### Directions for this task:
Beginning with the line that contains "The height and width of the screenshot is (720, 1280).", write out each remaining line of the records below exactly. Do not copy any picture.

### Exercise materials:
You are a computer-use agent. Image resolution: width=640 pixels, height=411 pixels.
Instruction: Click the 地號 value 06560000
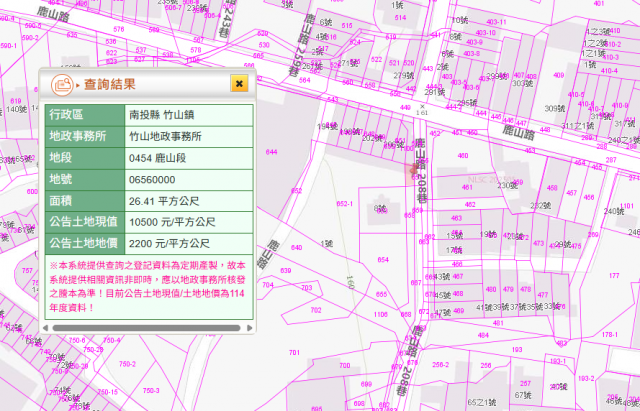(x=153, y=179)
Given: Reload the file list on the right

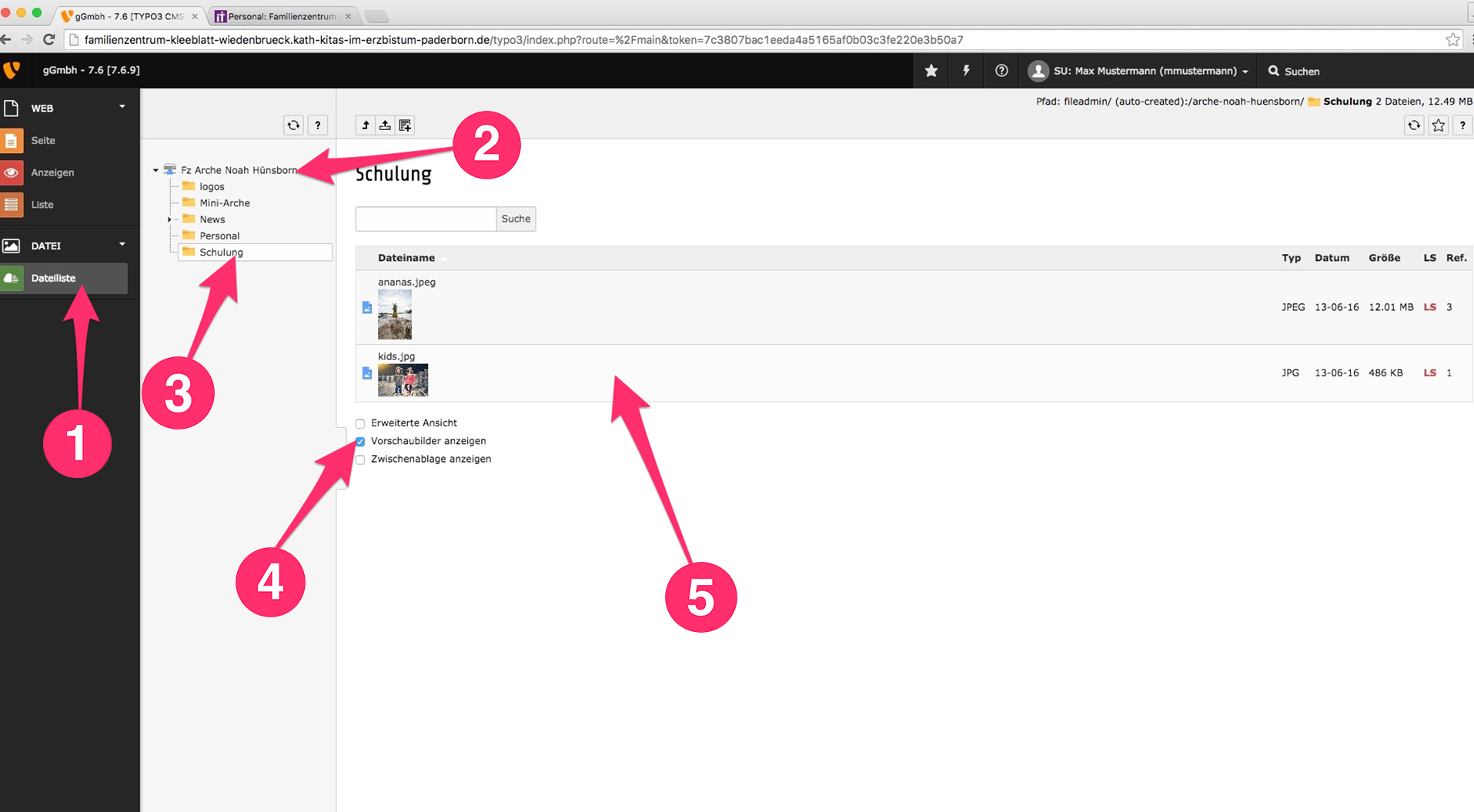Looking at the screenshot, I should [x=1413, y=125].
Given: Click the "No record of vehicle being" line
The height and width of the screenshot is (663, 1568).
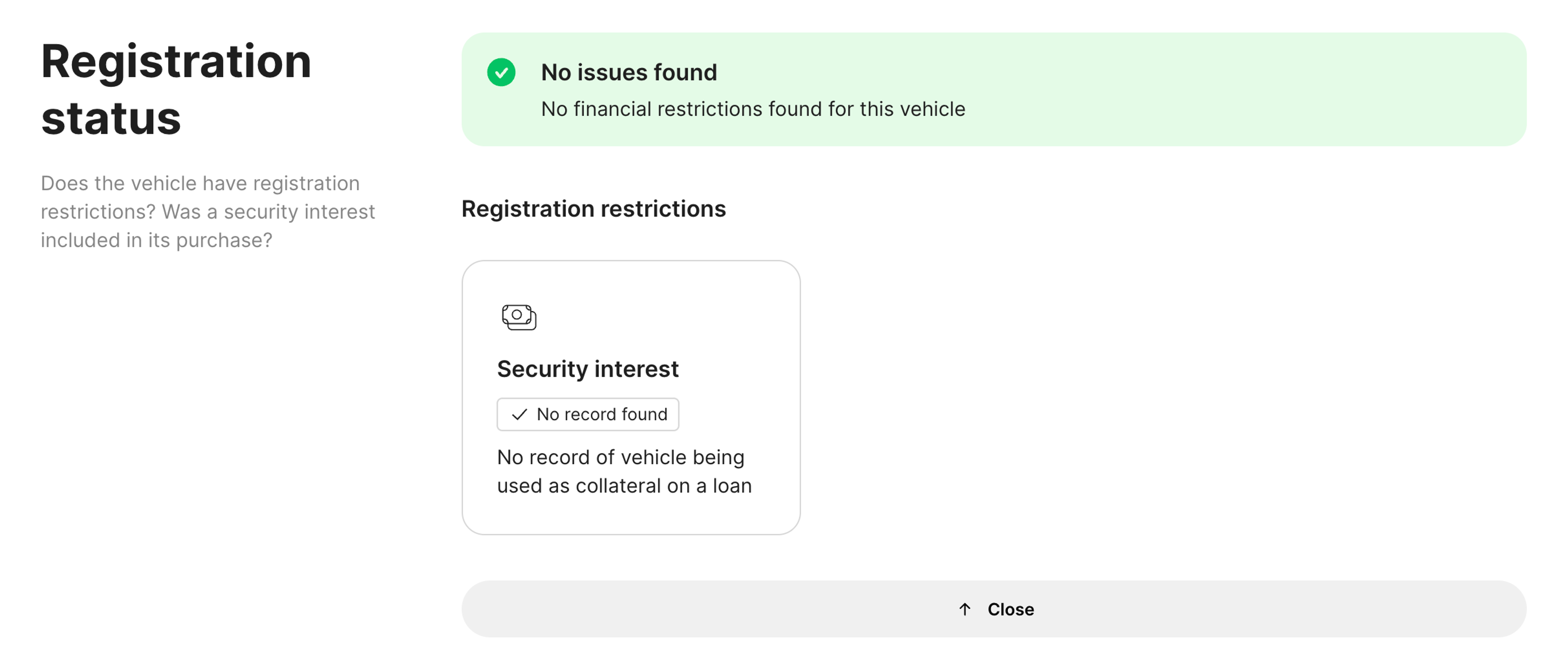Looking at the screenshot, I should click(x=620, y=457).
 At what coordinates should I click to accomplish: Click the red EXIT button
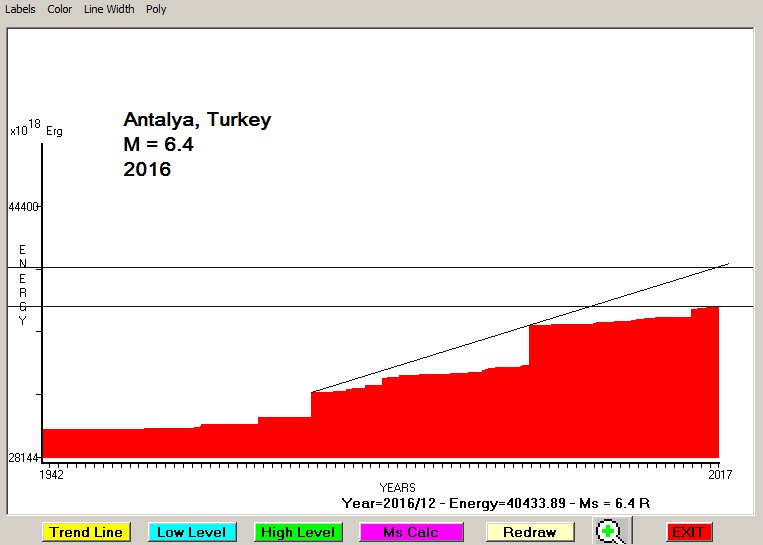click(x=688, y=532)
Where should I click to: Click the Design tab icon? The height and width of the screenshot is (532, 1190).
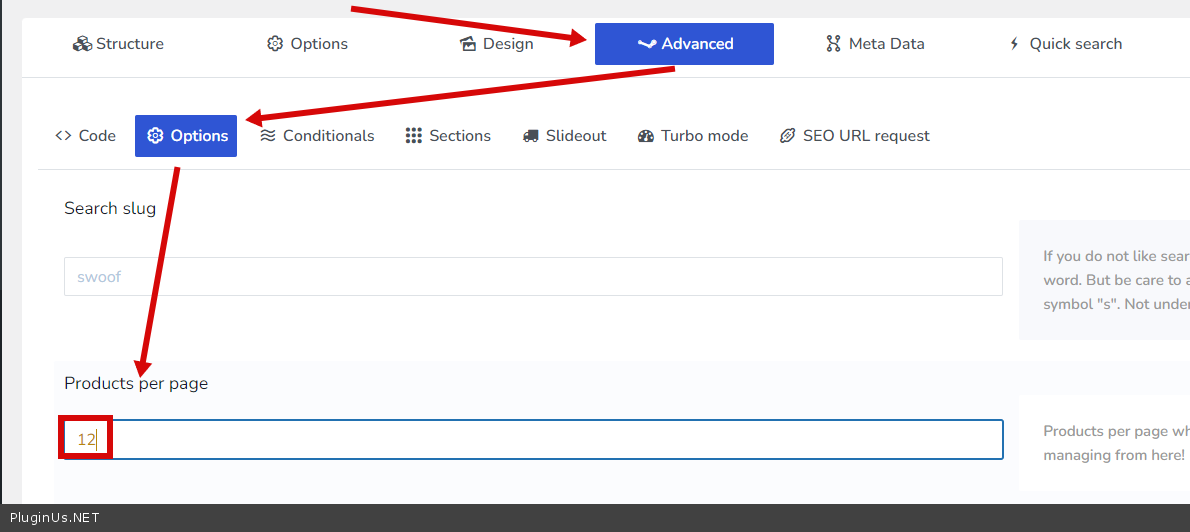[x=467, y=44]
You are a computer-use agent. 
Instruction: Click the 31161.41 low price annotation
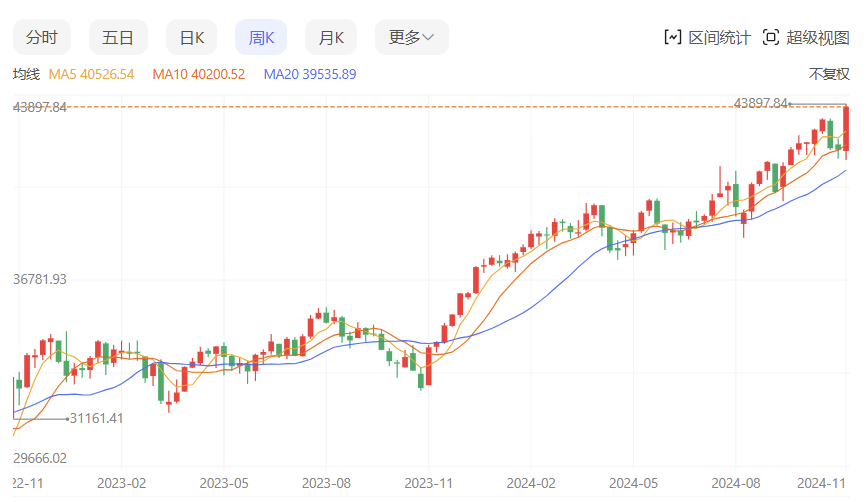97,418
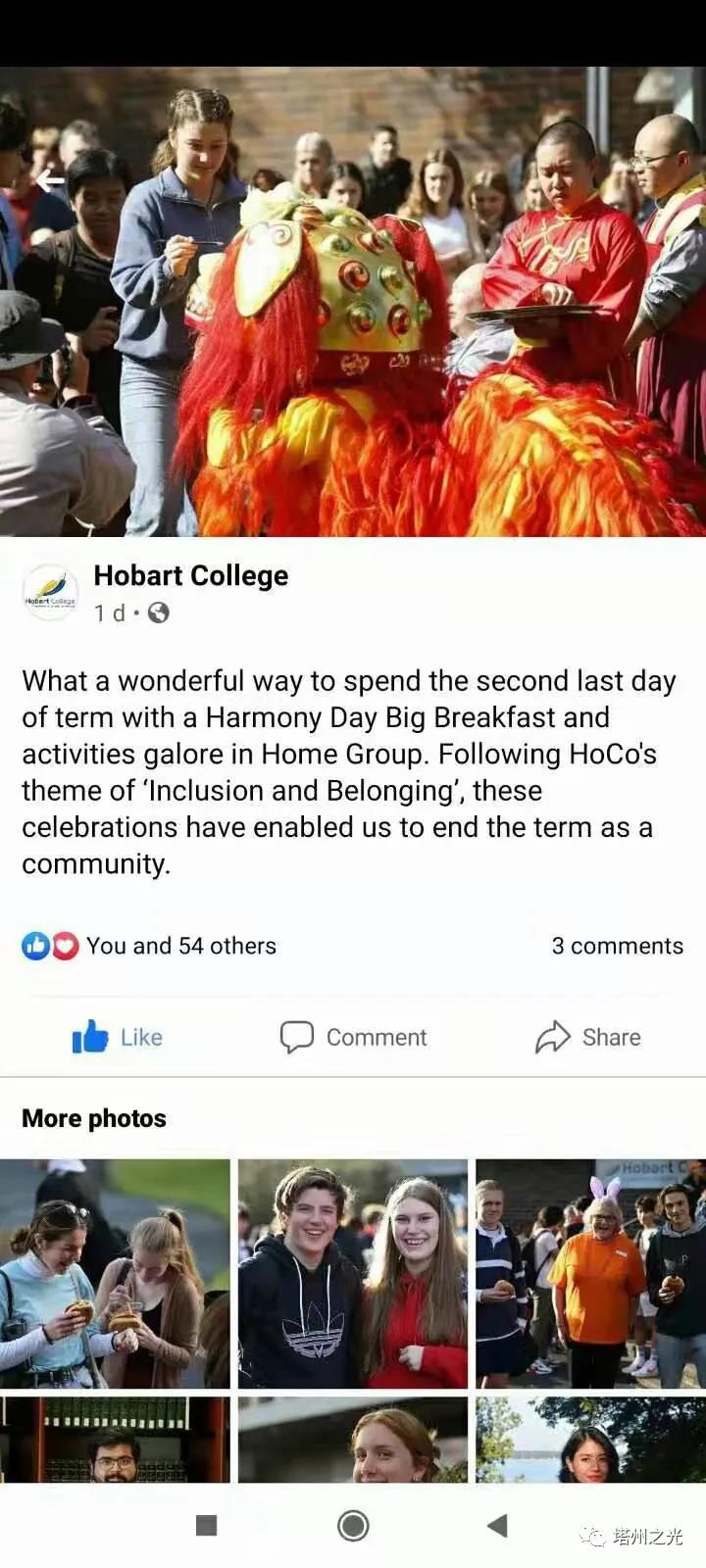706x1568 pixels.
Task: Open the lion dance main photo
Action: point(353,302)
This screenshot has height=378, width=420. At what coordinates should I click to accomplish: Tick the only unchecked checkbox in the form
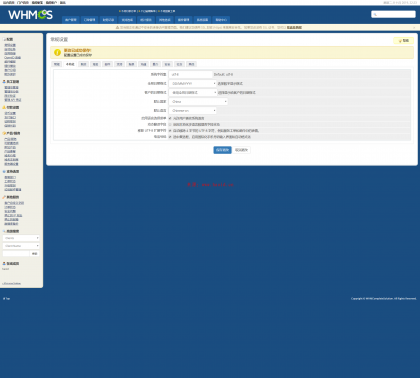pyautogui.click(x=170, y=124)

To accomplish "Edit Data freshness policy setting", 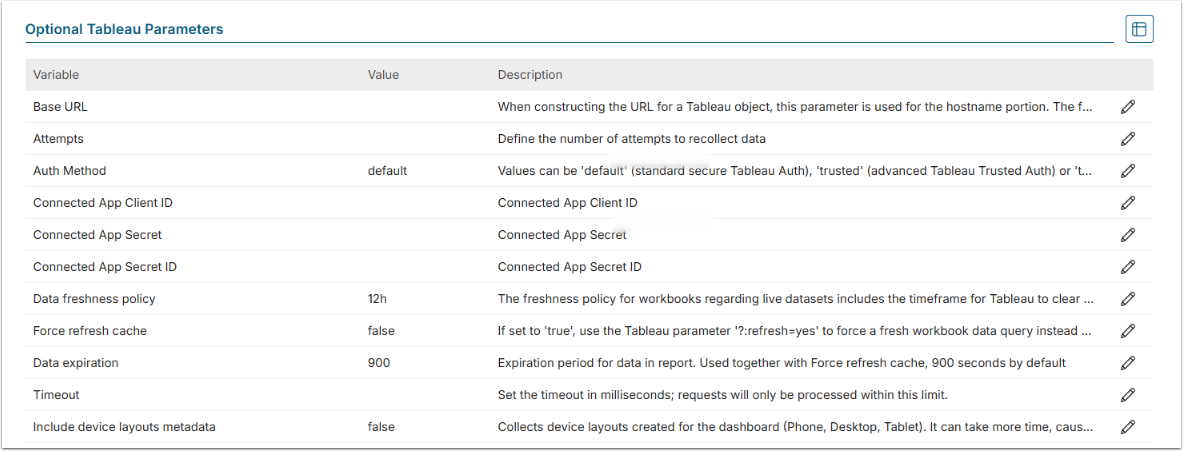I will 1128,299.
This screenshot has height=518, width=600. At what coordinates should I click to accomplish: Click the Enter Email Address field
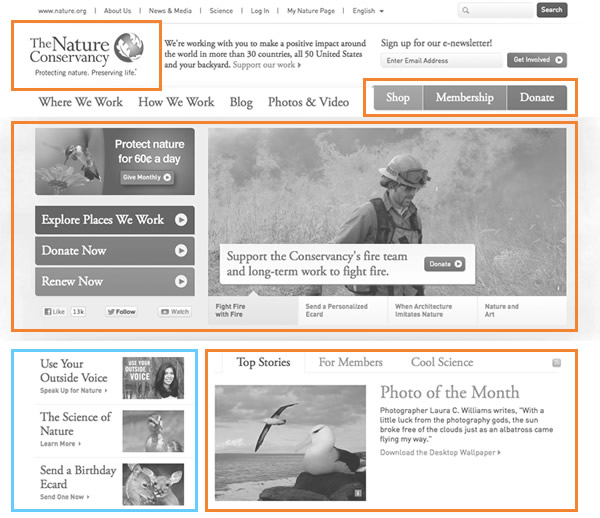coord(440,60)
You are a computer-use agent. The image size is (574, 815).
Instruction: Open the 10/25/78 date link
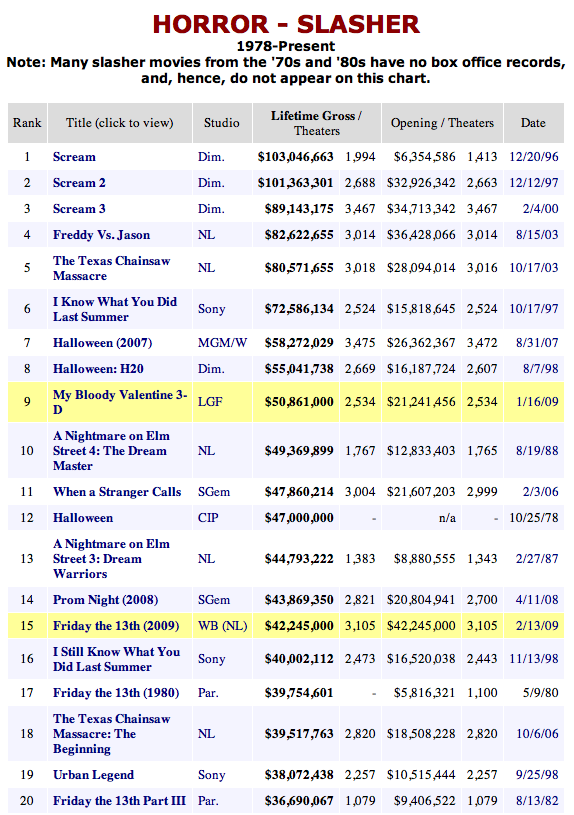click(534, 518)
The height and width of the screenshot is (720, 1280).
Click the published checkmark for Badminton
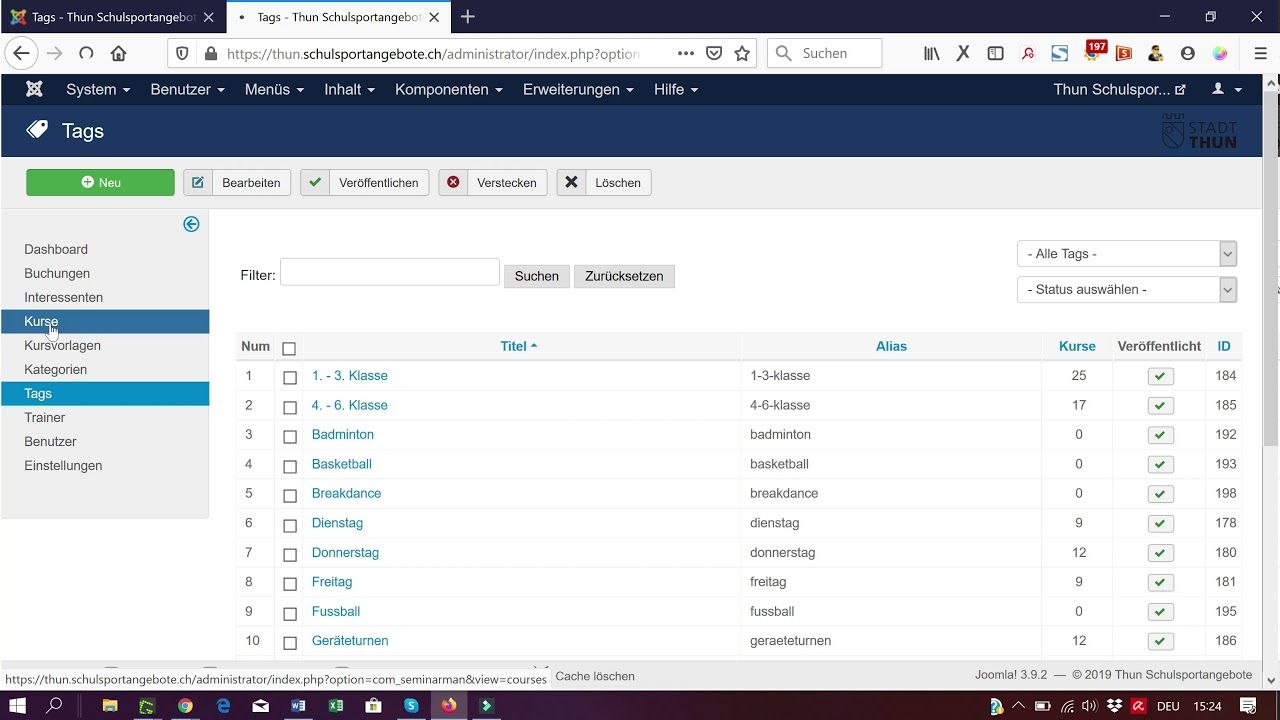1160,435
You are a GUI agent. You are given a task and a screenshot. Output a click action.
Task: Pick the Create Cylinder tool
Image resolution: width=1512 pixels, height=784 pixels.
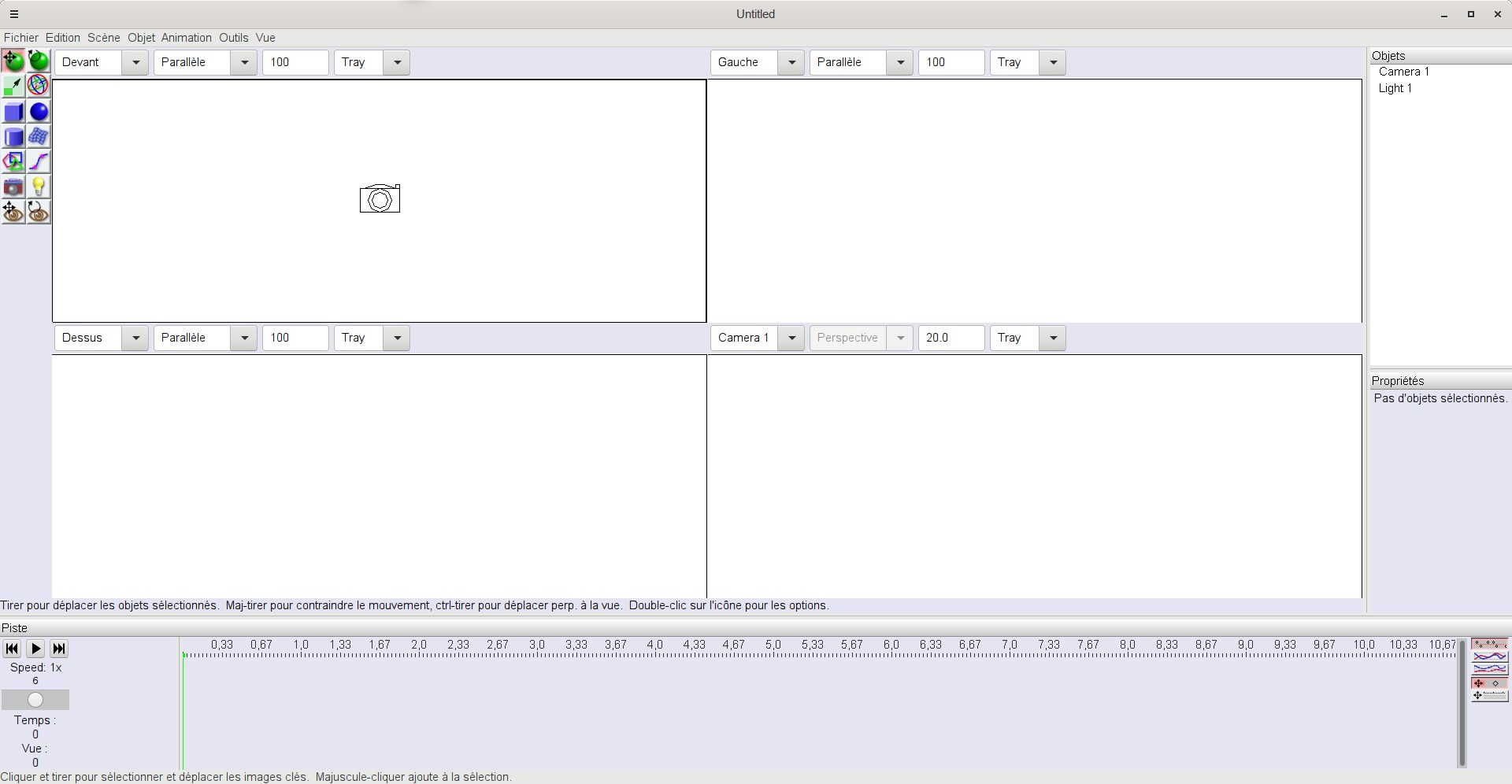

### Response:
The height and width of the screenshot is (720, 1280).
Click the published checkmark for Badminton
1160,435
You are a GUI agent. You are given a task and a screenshot. Output a click action.
Task: Pick the Create Cylinder tool
Image resolution: width=1512 pixels, height=784 pixels.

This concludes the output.